Antisemitism in the West is out in the open, not hiding in plain sight

The antisemitism that once hid behind a fig leaf of anti-Israel sentiment has largely shed this pretense. Antisemites are now comfortable being open about their hatred.

A visitor views a makeshift memorials outside the Tree of Life synagogue  in Pittsburgh, in 2018. (photo credit: ALAN FREED/REUTERS)
A visitor views a makeshift memorials outside the Tree of Life synagogue in Pittsburgh, in 2018.
(photo credit: ALAN FREED/REUTERS)
For several years, Christians United for Israel (CUFI) has been deeply concerned that antisemitism was hiding in plain sight in the US and Europe. We’ve worked to sound the alarm and advance policies in Washington that combat this abomination. But in recent months we have seen that those Westerners who hate Jews no longer feel the need to hide.
The antisemitism that once hid behind a fig leaf of anti-Israel sentiment has largely shed this pretense. Antisemites are now comfortable being open about their hatred. And they are acting on it in the most horrific and violent ways. They are no longer hiding. They are here and their mask has been discarded.
In just a few short years, antisemitism went from taboo to chic. On college campuses across the country hatred for both the Jewish state and the Jewish people is not simply accepted, it is often expected from those who seek to don the post-patriotic and post-religious cap and gown. Likewise, antisemites from the fringe Right and Left have found favor and followings across the West – from small communities to the halls of Congress.
This is the world that leaders meeting this week in Israel must confront. Likewise, as allies in the fight against antisemitism, we must acknowledge the problem and seek ways to solve it.

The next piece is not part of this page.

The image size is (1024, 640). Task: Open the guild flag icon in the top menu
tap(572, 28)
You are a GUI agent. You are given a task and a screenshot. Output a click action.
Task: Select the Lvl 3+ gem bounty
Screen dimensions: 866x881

At its core, the spread of antisemitism is enabled by ignorance. A 2018 study found that while a majority of Americans “believe something like the Holocaust could happen again,” nearly a third of Americans and more than 40% of millennials “believe that substantially less than 6 million Jews were killed (two million or fewer) during the Holocaust,” and nearly half of millennials cannot name a single concentration camp.
The adage that “those who do not learn history are doomed to repeat it” is sadly being proven accurate.
It is with this in mind that several months ago CUFI set out to educate a new generation about the history and horrors of antisemitism. Today, we are announcing that we are in the end stages of producing a feature length documentary film, “Never Again?”
From Dr. Deborah Lipstat, to ambassador Michael Oren, to Rabbi Jonathan Sacks, this film gets to the heart of the issue and confronts the consequences of antisemitism. As a result, viewers, who will be guided on this journey by a Holocaust survivor and a former radical Islamist, will learn about the dark history of this scourge and come to understand why all of us, regardless of faith or political persuasion, have a holy and solemn responsibility to keep the promise of Never Again.
We must fight against the rising tide of antisemitism sweeping across the West. We must confront the antisemites, regardless of their stated rallying cry, wherever and whenever we find them. And above all, we must educate the next generation about the perils and horrific consequences of this hatred.
Pastor John Hagee is the founder and chairman of Christians United for Israel.